[Stored records]
BEGIN

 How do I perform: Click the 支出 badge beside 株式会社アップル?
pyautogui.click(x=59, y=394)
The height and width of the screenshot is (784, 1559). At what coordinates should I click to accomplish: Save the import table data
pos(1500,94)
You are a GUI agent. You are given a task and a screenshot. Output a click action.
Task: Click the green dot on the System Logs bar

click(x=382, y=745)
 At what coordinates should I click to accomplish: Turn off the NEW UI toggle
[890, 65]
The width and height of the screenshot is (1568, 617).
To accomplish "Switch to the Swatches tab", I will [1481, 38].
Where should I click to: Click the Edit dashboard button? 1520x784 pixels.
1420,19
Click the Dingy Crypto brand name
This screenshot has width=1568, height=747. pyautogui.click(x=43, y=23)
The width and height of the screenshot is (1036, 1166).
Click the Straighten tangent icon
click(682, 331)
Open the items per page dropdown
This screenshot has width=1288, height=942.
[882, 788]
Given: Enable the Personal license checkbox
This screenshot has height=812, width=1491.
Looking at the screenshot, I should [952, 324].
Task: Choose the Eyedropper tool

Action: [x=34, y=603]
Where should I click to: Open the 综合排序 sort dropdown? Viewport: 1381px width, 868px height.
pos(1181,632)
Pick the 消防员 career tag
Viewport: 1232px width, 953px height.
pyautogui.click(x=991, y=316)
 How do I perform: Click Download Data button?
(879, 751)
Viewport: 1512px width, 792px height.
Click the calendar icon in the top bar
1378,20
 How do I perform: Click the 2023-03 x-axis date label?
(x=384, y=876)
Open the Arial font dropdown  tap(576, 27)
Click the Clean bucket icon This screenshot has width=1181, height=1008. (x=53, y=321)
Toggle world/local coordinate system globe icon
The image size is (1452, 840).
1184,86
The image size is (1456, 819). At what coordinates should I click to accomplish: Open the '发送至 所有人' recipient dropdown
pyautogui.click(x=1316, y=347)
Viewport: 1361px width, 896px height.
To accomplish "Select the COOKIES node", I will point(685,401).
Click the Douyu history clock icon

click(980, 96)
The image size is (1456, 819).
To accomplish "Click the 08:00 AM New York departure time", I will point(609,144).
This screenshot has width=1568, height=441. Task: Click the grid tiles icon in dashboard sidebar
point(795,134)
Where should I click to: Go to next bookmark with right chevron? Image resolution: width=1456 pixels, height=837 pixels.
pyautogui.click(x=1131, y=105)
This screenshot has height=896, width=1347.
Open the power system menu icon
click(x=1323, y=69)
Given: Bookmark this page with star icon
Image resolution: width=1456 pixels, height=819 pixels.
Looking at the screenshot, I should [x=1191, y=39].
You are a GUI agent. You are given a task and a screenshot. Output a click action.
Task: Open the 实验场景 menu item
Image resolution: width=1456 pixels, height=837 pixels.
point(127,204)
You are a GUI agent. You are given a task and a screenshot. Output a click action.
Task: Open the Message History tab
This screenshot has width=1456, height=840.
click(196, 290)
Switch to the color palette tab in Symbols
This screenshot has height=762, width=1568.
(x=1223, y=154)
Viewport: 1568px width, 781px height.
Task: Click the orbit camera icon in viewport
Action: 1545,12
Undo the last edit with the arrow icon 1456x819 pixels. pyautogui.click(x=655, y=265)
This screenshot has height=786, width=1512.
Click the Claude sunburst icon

END

What to work on:
Retype the records above in full, with no differences.

Solution:
 How do I perform: Click the 支出 badge beside 株式会社アップル?
pyautogui.click(x=59, y=394)
The height and width of the screenshot is (784, 1559). At what coordinates should I click to accomplish: Save the import table data
pos(1500,94)
You are a GUI agent. You are given a task and a screenshot. Output a click action.
Task: Click the green dot on the System Logs bar

click(x=382, y=745)
 At what coordinates should I click to accomplish: Turn off the NEW UI toggle
[890, 65]
The width and height of the screenshot is (1568, 617).
To accomplish "Switch to the Swatches tab", I will [1481, 38].
Where should I click to: Click the Edit dashboard button? 1520x784 pixels.
1420,19
Click the Dingy Crypto brand name
This screenshot has width=1568, height=747. pyautogui.click(x=43, y=23)
The width and height of the screenshot is (1036, 1166).
Click the Straighten tangent icon
click(682, 331)
Open the items per page dropdown
This screenshot has width=1288, height=942.
[882, 788]
Given: Enable the Personal license checkbox
This screenshot has height=812, width=1491.
Looking at the screenshot, I should [952, 324].
Task: Choose the Eyedropper tool

Action: [x=34, y=603]
Where should I click to: Open the 综合排序 sort dropdown? Viewport: 1381px width, 868px height.
pos(1181,632)
Pick the 消防员 career tag
Viewport: 1232px width, 953px height.
pyautogui.click(x=991, y=316)
 How do I perform: Click Download Data button?
(879, 751)
Viewport: 1512px width, 792px height.
Click the calendar icon in the top bar
1378,20
 How do I perform: Click the 2023-03 x-axis date label?
(x=384, y=876)
Open the Arial font dropdown  tap(576, 27)
Click the Clean bucket icon This screenshot has width=1181, height=1008. (x=53, y=321)
Toggle world/local coordinate system globe icon
The image size is (1452, 840).
1184,86
The image size is (1456, 819). At what coordinates should I click to accomplish: Open the '发送至 所有人' recipient dropdown
pyautogui.click(x=1316, y=347)
Viewport: 1361px width, 896px height.
To accomplish "Select the COOKIES node", I will point(685,401).
Click the Douyu history clock icon

click(980, 96)
The image size is (1456, 819).
To accomplish "Click the 08:00 AM New York departure time", I will point(609,144).
This screenshot has width=1568, height=441. Task: Click the grid tiles icon in dashboard sidebar
point(795,134)
Where should I click to: Go to next bookmark with right chevron? Image resolution: width=1456 pixels, height=837 pixels.
pyautogui.click(x=1131, y=105)
This screenshot has height=896, width=1347.
Open the power system menu icon
click(x=1323, y=69)
Given: Bookmark this page with star icon
Image resolution: width=1456 pixels, height=819 pixels.
Looking at the screenshot, I should [x=1191, y=39].
You are a GUI agent. You are given a task and a screenshot. Output a click action.
Task: Open the 实验场景 menu item
Image resolution: width=1456 pixels, height=837 pixels.
point(127,204)
You are a GUI agent. You are given a task and a screenshot. Output a click action.
Task: Open the Message History tab
This screenshot has width=1456, height=840.
click(196, 290)
Switch to the color palette tab in Symbols
This screenshot has height=762, width=1568.
(x=1223, y=154)
Viewport: 1568px width, 781px height.
Task: Click the orbit camera icon in viewport
Action: 1545,12
Undo the last edit with the arrow icon 1456x819 pixels. pyautogui.click(x=655, y=265)
This screenshot has height=786, width=1512.
Click the Claude sunburst icon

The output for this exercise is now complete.